Elephant – III

Posted by on 29 mai 2025 in Chroniques, Notre sélection, Toutes les chroniques

(Excelsior Recordings, 28 mars 2025)

Peut-on vraiment aimer pleinement un groupe dont la musique est si fortement marquée par ses influences qu’elle en vient parfois à sonner comme une copie conforme ? Prenons III, le dernier album du quatuor néerlandais Elephant. Sur « Tried to Sleep », une berceuse folk à l’atmosphère cotonneuse, démarre à 1’25 un solo que l’on pourrait croire exécuté par Nels Cline, le guitariste de Wilco. La ressemblance avec celui d’« Impossible Germany », tant dans le choix des notes jazzy que dans l’harmonie, ne pourra échapper à aucun mélomane averti. Et pourtant, ça fonctionne. Parce que la composition est absolument sublime, que le chant est irrésistiblement attachant, et que l’interprétation, tout comme la production, sont au diapason.

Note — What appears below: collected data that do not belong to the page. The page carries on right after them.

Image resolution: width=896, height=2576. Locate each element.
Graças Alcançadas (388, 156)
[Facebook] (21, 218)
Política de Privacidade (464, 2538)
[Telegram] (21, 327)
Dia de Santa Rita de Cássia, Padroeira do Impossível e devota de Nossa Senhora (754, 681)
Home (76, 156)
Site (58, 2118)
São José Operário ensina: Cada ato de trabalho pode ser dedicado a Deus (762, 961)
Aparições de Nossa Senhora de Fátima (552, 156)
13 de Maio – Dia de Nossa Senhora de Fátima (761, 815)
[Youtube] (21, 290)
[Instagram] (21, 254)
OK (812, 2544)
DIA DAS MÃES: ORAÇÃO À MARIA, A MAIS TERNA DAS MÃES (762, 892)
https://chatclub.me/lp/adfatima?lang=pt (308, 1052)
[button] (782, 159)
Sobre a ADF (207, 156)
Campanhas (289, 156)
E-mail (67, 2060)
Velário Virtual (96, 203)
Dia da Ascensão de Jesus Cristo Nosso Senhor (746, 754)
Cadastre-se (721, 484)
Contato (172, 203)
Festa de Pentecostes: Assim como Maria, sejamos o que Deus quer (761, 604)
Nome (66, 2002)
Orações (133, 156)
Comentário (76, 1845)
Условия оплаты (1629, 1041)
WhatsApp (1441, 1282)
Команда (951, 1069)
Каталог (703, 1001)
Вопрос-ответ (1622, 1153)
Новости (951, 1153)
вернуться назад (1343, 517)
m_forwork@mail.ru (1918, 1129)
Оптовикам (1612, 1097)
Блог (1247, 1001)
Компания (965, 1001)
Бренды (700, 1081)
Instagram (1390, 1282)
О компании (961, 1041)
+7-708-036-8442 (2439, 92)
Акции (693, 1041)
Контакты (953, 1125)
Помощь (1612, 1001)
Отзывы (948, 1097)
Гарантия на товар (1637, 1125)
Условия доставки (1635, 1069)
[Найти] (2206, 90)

Les quatre gars d’Elephant ne sont peut-être pas encore pères, mais leur musique sonne résolument dad rock, avec ce mélange de folk-rock ensoleillé et de mélodies nostalgiques qui évoque le revival 70s mené par des groupes comme Beulah ou Band of Horses au début des années 2000. III est leur troisième album, pour un groupe qui a pas mal tourné en Europe ces dernières années, bâtissant une solide réputation scénique. Sur scène, ils jouent à trois guitaristes — dont deux alternent entre la basse et les parties lead — et déploient un mélange réussi de virtuosité et de confort d’écoute. Rien n’a vraiment changé depuis les déjà très bons Big Thing et Shooting for the Moon. Le groupe alterne ballades folk et morceaux plus énergiques, dans la lignée de Nada Surf, dont ils ont récemment assuré la première partie.

Même lorsque le groupe glisse un vocodeur sur « 20k » ou invite la chanteuse Sofie Winterson sur deux titres, il reste fidèle à son style. Et ça marche : les compositions sont si efficaces, si touchantes, qu’on se laisse totalement embarquer. Comme évoqué plus haut, ce qui distingue Elephant, au-delà de ses qualités d’écriture, c’est la musicalité et le tranchant de ses solos de guitare, qui contrastent avec la douceur générale de son univers sonore. Cet alliage donne naissance à quelques-uns des plus beaux morceaux de l’album, comme le très mélodique single « Memories » ou la douce mélancolie de « Trust Me I Feel It Too ».

Bien qu’issus des Pays-Bas, les membres d’Elephant évoquent parfois de lointains cousins australiens ou néo-zélandais comme Rolling Blackouts C.F. ou The Beths, autres experts en joie mélancolique — ou en mélancolie joyeuse, c’est selon —, qu’on imagine tout aussi bien jouant sur une plage au soleil couchant, planche de surf sous le bras. Alors je repose la question : peut-on vraiment aimer un groupe qui semble fuir toute forme d’innovation ? Eh bien, oui — quand, comme ici, il n’y a ni calcul cynique, ni posture forcée, juste l’amour sincère des belles chansons.